Clojure

Learn Clojure - Syntax

Literals

Below are some examples of literal representations of common primitives in Clojure. All of these literals are valid Clojure expressions.

The ; creates a comment to the end of the line. Sometimes multiple semicolons are used to indicate header comment sections, but this is just a convention.

Numeric types

42        ; integer
-1.5      ; floating point
22/7      ; ratio

Integers are read as fixed precision 64-bit integers when they are in range and arbitrary precision otherwise. A trailing N can be used to force arbitrary precision. Clojure also supports the Java syntax for octal (prefix 0), hexadecimal (prefix 0x) and arbitrary radix (prefix with base then r) integers. Ratios are provided as their own type combining a numerator and denominator.

Floating point values are read as double-precision 64-bit floats, or arbitrary precision with an M suffix. Exponential notation is also supported. The special symbolic values ##Inf, ##-Inf, and ##NaN represent positive infinity, negative infinity, and "not a number" values respectively.

Character types

"hello"         ; string
\e              ; character
#"[0-9]+"       ; regular expression

Strings are contained in double quotes and may span multiple lines. Individual characters are represented with a leading backslash. There are a few special named characters: \newline \space \tab, etc. Unicode characters can be represented with \uNNNN or in octal with \oNNN.

Literal regular expressions are strings with a leading #. These are compiled to java.util.regex.Pattern objects.

Symbols and idents

map             ; symbol
+               ; symbol - most punctuation allowed
clojure.core/+  ; namespaced symbol
nil             ; null value
true false      ; booleans
:alpha          ; keyword
:release/alpha  ; keyword with namespace

Symbols are composed of letters, numbers, and other punctuation and are used to refer to something else, like a function, value, namespace, etc. Symbols may optionally have a namespace, separated with a forward slash from the name.

There are three special symbols that are read as different types - nil is the null value, and true and false are the boolean values.

Keywords start with a leading colon and always evaluate to themselves.

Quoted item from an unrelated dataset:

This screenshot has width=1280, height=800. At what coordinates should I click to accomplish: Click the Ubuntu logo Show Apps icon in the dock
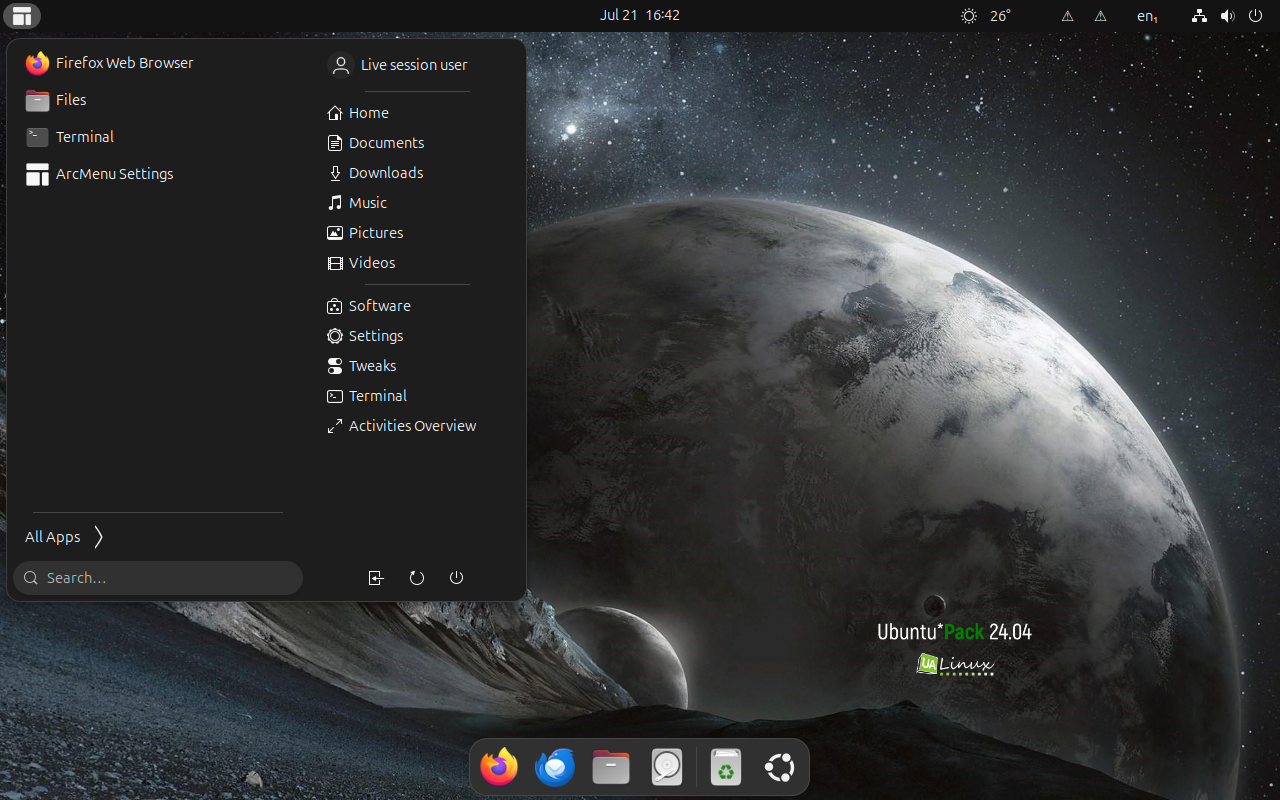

They are frequently used as enumerated values or attribute names in Clojure.

Literal collections

Clojure also includes literal syntax for four collection types:

'(1 2 3)     ; list
[1 2 3]      ; vector
#{1 2 3}     ; set
{:a 1, :b 2} ; map

We’ll talk about these in much greater detail later - for now it’s enough to know that these four data structures can be used to create composite data.

Evaluation

Next we will consider how Clojure reads and evaluates expressions.

Traditional Evaluation (Java)

Java evaluation

In Java, source code (.java files) are read as characters by the compiler (javac), which produces bytecode (.class files) which can be loaded by the JVM.

Clojure Evaluation

Clojure evaluation

In Clojure, source code is read as characters by the Reader. The Reader may read the source either from .clj files or be given a series of expressions interactively. The Reader produces Clojure data. The Clojure compiler then produces the bytecode for the JVM.

There are two important points here:

  1. The unit of source code is a Clojure expression, not a Clojure source file. Source files are read as a series of expressions, just as if you typed those expressions interactively at the REPL.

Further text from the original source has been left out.